Fortress Prime’s CEO, Mitch Eaglstein, shared with Forex Magnates, “We have proper pricing now but liquidity is quite limited as the banks are just now starting to accept orders again. Once the news hit the street the banks began rejecting orders. This is one of the most significant moves in recent times so it is quite understandable for the banks to react the way they did.”
Why Ethereum Needs Layer 2 Solutions More Than EverGo to article >>
When banks reject trades, brokers either are unable to hedge, or execute trades at prices that don’t exist in the market, making them vulnerable to arbitrage trades.
“The platforms handled the volume just fine, but the liquidity providers weren’t feeding into the order book. That’s what Direct Market Access (DMA) means, so it’s part of the game. This is a good time to encourage customers to not use excessive leverage,” CEO and co-founder of Darwinex, Juan Colon, stated to Forex Magnates.
According to data from the foreign exchange trading matching system FastMatch, the second most traded pair on the currency markets today is the EUR/CHF.
Long-Term Industry Impact
Today’s SNB induced Black Swan is unlikely to be forgotten any time soon. Risk policies and leverage offerings, especially by prime of prime brokers, are likely to be put into major reviews. According to Jeff Wilkins, “The largest risk at the moment is the ability to collect negative account balances, especially for STP only brokers.”
To put it mildly, “unwise” leverage offerings in the likes of several hundreds to one are very damaging to the industry in the long run. Today has proven that not only clients of the brokers can suffer losses from extreme leverage. A single black swan event such as the Swiss-born we saw today, can cause long-term damage to a number of companies from the industry and even put some out of business.
The risk in the market not only stems from monetary damage, but also a reputational one.

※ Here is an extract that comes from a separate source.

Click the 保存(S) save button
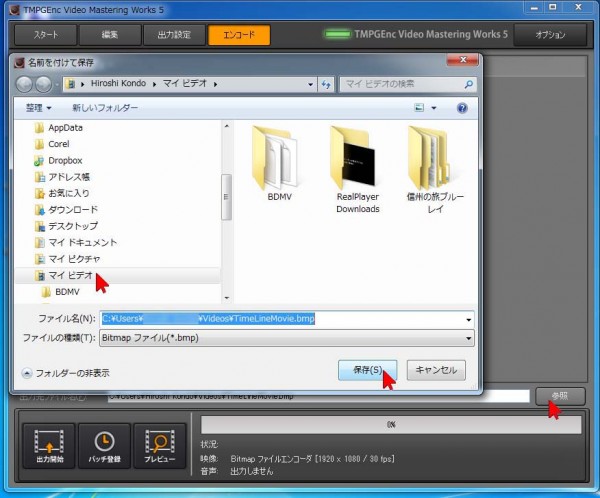 (367, 370)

The CEO of Fluent Trade Technologies, a company providing software to buy-side firms and prime brokers to monitor their clients, Gil Neihous, shared in a short interview with Forex Magnates, “This is the day that will change the way prime brokers and brokers are managing risk in what is a very fragmented market.”
“Market makers who actually post the prices in the marketplace have left a lot of prime brokers exposed to huge risks and all losses caused by today’s event are yet to surface,” he continued.

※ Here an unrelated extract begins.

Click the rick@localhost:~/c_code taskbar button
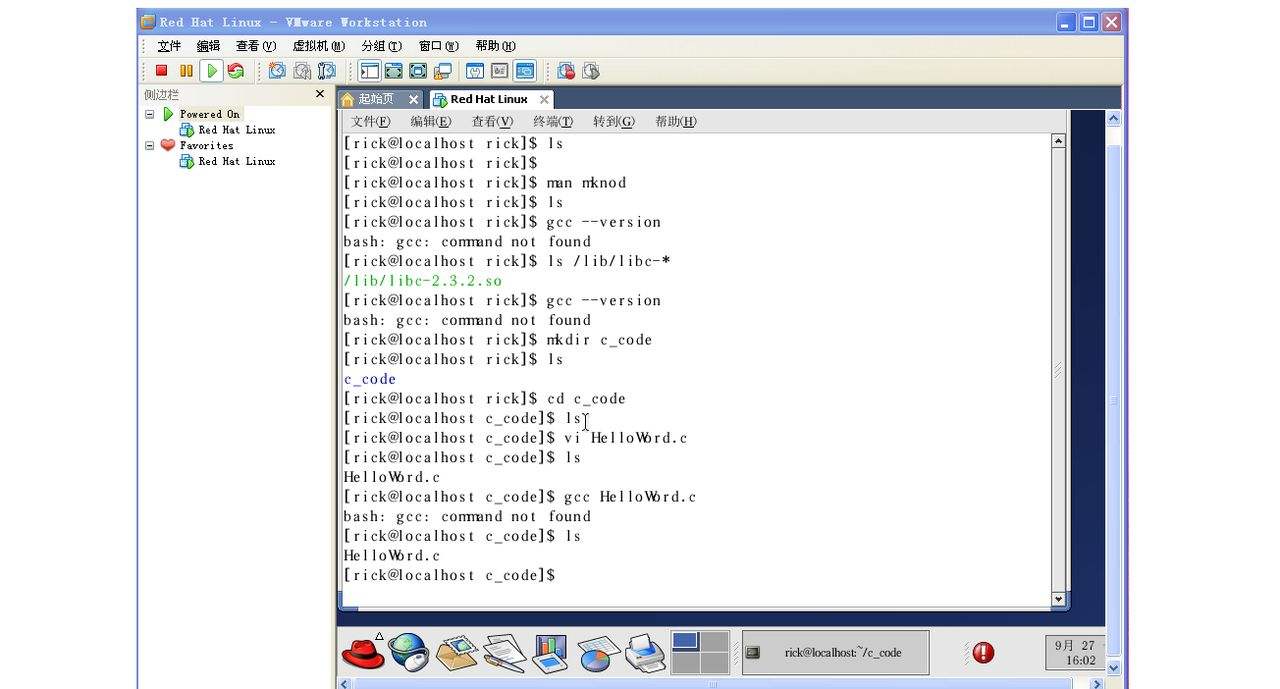 click(835, 653)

Asked about the long-term implications of the Black Swan which hit the foreign exchange markets today, Mr. Neihous said, “If you think about a market where a prime broker extends billions of dollars in credit limits but has zero control over what the clients can do under their name, we are hearing a loud message today – ‘This has to stop.’ ”
According to sources close to Forex Magnates, algorithmic trading was hit particularly hard today, many companies having lost tens of millions of dollars on the foreign exchange markets on this Black Thursday.

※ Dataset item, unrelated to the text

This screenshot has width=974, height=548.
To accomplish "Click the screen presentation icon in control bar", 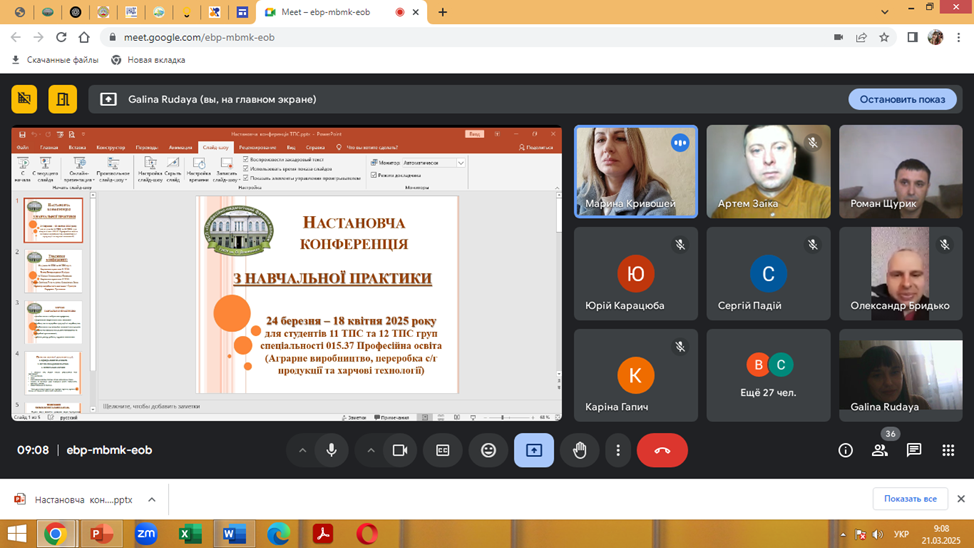I will [x=534, y=450].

Discussing market-making challenges for smaller firms, Mr. Neihous said, “A lot of small firms are doing market-making, anybody involved in this and did not have very strong risk controls, suffered huge losses.”
“Traditional rules like net open orders, net open positions are not sufficient in our view,” the CEO of Fluent Trade Technologies said.
“There is a need for other rules which indicate volatility, orders per second and some other more-behavioral rules other than the pure risk rules which avoid orders from reaching out to the market. One of the risks is not the actual position, but the orders associated to it which are on the market,” he explained.
If the prime brokers and the market participants do not take action themselves, the regulators will force them to. The impact of the costs on the market will be much more significant. The industry should gear itself up towards better controls for its own sake as it looks like the tumultuous times for the foreign exchange market are far from over.